In Des Moines, Colorado hit just 19 of 30 free throws, while Connecticut went 22 of 23 from the charity stripe. Colorado failed to build a bigger working margin, keeping UConn in the conversation. The Buffaloes continued to leave points at the line after the Huskies began their second-half surge. When UConn wobbled in the final minutes, Colorado merely got close instead of tying or taking the lead. The Huskies then locked the game down in their own right at the foul line; free throws were central, not peripheral, to that particular outcome.

Then, several hours later in Raleigh, the night concluded with USC missing two separate front ends of 1-and-1s in the final 30 seconds of regulation. Remember this about free throw stat-keeping: The sheet will say USC went 0-for-2 from the charity stripe in those final 30 seconds, but with the missed front end depriving the team and shooter of the second foul shot, the Trojans essentially went 0-for-4 in that time span. You don’t even have to make both ends of a 1-and-1 to help your team late in a tight 8-9 game against an opponent of equal caliber; you just need to make front ends in order to dramatically improve the odds for your teammates.

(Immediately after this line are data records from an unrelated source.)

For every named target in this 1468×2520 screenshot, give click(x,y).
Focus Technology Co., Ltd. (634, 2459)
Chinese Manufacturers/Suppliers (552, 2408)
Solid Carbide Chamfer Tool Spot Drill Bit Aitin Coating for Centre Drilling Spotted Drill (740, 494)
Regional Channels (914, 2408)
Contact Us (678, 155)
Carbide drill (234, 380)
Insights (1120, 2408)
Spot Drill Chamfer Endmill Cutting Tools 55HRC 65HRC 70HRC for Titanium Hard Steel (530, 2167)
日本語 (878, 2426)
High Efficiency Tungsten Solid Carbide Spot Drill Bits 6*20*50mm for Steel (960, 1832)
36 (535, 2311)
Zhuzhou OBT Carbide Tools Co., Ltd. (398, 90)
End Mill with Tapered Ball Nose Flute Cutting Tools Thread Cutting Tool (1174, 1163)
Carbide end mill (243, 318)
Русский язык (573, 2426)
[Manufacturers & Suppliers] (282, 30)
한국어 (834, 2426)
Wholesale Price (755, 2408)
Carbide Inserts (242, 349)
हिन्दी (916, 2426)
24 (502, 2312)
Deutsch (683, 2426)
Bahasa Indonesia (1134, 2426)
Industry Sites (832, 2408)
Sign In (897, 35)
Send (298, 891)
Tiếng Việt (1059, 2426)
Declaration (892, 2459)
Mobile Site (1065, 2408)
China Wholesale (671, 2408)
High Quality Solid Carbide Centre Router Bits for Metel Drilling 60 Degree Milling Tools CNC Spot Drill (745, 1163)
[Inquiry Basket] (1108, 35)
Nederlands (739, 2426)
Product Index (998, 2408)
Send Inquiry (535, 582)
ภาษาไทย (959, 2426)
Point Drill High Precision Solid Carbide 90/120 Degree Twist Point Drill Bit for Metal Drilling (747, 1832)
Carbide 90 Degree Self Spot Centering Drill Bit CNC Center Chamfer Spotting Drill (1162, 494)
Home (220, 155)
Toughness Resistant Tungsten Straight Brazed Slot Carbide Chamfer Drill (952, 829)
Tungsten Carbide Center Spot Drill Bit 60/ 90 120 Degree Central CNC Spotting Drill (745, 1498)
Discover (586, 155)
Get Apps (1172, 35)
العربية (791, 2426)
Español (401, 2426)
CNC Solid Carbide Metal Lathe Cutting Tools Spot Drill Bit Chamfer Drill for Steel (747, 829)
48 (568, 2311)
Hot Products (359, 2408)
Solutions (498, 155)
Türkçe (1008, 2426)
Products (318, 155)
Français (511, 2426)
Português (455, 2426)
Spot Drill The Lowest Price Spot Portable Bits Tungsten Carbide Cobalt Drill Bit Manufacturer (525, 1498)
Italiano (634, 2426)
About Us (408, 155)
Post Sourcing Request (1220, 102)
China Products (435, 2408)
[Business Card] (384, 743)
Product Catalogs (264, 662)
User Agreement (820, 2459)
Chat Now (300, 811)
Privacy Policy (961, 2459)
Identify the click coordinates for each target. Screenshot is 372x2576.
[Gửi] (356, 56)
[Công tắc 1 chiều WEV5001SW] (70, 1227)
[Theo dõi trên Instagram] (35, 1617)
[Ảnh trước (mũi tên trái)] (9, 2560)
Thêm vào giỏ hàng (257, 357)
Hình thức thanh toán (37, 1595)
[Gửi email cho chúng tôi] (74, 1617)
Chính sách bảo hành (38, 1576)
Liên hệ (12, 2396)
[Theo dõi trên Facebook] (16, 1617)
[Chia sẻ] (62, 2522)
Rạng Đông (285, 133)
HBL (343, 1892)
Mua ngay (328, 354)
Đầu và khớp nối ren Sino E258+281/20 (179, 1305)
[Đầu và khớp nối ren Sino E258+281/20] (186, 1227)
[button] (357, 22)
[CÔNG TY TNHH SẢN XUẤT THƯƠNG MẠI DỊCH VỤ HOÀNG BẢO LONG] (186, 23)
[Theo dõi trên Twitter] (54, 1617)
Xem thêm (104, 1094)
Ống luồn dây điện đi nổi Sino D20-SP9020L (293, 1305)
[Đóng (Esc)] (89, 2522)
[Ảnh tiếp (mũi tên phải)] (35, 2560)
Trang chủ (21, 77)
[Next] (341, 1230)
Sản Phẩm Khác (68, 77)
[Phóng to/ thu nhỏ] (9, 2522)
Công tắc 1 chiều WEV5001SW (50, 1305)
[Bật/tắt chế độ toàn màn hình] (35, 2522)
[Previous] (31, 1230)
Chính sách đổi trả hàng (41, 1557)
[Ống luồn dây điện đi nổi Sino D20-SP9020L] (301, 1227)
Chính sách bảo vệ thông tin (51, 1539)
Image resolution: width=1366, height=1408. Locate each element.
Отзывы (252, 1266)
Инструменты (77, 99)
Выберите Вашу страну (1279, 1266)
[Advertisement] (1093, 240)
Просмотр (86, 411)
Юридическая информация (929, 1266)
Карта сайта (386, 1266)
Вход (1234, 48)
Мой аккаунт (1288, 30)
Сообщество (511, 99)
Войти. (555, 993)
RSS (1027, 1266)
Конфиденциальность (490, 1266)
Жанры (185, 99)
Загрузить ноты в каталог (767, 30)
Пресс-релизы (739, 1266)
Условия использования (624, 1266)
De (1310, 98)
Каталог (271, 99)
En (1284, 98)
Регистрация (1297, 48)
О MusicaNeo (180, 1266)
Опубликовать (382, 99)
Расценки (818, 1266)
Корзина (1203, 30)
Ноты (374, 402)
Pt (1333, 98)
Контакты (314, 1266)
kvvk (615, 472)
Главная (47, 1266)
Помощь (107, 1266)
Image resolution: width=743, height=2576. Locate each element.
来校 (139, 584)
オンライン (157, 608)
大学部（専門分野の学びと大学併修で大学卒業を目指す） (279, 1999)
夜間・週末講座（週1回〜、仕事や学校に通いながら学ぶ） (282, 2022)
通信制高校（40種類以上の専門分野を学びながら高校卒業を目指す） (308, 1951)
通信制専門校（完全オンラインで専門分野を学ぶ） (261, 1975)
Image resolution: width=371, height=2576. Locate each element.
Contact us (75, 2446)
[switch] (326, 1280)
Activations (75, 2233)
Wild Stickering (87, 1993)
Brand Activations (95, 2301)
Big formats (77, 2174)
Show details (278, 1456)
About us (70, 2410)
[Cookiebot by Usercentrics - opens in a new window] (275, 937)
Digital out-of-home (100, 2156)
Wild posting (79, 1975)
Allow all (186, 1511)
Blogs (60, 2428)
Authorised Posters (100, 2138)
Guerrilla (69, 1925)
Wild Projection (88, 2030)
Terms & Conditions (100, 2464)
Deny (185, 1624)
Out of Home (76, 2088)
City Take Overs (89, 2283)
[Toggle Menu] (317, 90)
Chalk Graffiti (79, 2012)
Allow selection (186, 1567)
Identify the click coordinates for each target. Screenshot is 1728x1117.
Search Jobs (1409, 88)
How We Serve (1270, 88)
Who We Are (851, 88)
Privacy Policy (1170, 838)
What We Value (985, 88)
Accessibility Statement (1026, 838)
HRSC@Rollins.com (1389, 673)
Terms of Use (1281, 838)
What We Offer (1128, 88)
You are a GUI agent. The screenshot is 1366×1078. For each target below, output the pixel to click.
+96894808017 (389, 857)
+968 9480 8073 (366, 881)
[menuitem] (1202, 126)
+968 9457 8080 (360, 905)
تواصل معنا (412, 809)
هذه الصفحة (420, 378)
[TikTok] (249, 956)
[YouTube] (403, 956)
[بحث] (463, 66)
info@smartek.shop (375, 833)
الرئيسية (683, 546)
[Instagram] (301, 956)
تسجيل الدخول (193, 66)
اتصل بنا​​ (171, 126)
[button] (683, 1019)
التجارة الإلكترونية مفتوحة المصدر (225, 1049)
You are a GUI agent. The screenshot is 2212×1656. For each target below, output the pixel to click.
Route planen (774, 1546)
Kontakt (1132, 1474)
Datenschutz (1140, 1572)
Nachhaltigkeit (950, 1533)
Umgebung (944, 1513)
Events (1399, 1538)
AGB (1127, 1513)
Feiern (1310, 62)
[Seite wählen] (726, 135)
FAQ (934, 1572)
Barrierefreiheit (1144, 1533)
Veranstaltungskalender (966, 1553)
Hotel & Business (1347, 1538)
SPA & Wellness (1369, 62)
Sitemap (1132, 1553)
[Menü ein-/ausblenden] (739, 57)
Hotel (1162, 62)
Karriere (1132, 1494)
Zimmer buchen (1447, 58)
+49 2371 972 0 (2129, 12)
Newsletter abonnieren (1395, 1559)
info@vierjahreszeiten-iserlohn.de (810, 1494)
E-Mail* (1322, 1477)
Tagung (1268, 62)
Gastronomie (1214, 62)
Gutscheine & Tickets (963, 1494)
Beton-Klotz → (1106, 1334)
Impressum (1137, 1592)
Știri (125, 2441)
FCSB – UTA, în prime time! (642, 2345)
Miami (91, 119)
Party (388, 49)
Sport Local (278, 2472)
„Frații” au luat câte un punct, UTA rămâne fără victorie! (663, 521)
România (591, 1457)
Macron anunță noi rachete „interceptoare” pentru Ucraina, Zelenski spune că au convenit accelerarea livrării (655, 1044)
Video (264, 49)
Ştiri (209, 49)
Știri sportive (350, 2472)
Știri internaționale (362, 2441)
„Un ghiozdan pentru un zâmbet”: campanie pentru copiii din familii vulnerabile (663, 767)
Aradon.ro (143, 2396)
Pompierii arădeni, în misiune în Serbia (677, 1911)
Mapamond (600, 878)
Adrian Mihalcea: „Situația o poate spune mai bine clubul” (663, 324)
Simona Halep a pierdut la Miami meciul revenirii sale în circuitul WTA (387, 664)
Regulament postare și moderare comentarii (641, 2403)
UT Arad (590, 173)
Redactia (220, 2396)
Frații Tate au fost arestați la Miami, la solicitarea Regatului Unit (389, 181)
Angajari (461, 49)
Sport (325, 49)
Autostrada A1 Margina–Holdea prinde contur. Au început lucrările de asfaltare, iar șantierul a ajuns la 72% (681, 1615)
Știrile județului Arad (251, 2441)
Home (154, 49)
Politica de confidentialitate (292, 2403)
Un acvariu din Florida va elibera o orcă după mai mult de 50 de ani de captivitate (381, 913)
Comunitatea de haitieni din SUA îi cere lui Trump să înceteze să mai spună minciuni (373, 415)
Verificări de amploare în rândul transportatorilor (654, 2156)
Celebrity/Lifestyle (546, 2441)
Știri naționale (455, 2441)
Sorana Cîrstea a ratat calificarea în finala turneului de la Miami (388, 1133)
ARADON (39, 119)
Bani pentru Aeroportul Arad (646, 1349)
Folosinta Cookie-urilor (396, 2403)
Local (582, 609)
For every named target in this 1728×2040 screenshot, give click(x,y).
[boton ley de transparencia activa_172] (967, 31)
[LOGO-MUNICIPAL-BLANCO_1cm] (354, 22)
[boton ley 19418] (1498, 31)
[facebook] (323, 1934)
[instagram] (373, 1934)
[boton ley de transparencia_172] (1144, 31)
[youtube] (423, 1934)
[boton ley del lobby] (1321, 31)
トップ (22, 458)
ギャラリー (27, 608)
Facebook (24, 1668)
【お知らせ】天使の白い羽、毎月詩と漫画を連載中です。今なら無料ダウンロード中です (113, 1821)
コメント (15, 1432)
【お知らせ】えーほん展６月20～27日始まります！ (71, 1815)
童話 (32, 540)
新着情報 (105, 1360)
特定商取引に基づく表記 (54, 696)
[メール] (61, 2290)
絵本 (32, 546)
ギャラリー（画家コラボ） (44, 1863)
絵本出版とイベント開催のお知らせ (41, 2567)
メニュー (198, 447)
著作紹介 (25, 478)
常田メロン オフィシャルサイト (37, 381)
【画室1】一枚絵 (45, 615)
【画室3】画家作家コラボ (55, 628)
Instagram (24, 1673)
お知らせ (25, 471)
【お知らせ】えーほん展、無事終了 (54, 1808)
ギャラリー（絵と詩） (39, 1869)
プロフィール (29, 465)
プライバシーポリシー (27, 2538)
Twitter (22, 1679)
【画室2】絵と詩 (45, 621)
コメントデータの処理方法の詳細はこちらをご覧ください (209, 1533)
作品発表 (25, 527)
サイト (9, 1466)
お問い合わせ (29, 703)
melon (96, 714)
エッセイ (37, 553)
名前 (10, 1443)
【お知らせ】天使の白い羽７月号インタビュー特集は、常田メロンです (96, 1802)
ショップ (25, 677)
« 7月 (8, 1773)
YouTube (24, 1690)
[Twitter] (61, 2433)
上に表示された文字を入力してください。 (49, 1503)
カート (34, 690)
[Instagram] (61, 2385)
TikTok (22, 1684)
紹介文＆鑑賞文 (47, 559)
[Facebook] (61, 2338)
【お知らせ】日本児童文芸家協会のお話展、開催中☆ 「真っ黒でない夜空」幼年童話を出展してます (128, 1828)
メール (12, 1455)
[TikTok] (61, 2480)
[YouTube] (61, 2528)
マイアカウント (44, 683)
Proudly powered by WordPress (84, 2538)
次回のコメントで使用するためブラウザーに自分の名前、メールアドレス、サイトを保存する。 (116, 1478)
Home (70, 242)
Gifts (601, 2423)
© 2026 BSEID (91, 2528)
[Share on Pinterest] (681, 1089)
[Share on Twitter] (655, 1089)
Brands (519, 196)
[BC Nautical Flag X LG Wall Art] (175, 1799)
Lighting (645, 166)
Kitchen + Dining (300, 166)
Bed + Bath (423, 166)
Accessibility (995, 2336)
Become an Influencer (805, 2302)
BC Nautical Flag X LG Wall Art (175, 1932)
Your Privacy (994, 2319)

USC had two chances to handle front-end pressure; just one make in either of those situations would have provided valuable leverage in the face of a Providence bucket.

The well, however, ran dry.

This college basketball season is the season of the flat earth. The playing field is so level among all the competing teams. Few schools have risen well above the chaos. No team qualifies as truly great. Free throws always matter in March, but they — like other basic elements of basketball — might matter more in March of 2016, when college basketball’s season of parity involves so few pronounced gaps between Team A and Team B on any given night.

The Pac-12 didn’t necessarily put inferior teams on the court Thursday. However, its teams were inferior in one of basketball’s most fundamental crafts. Falling short in the simplest aspects of competition will be lethal in this year’s Big Dance.

Colorado and USC, ushered quickly off the Dance floor Thursday, now know that truth all too well.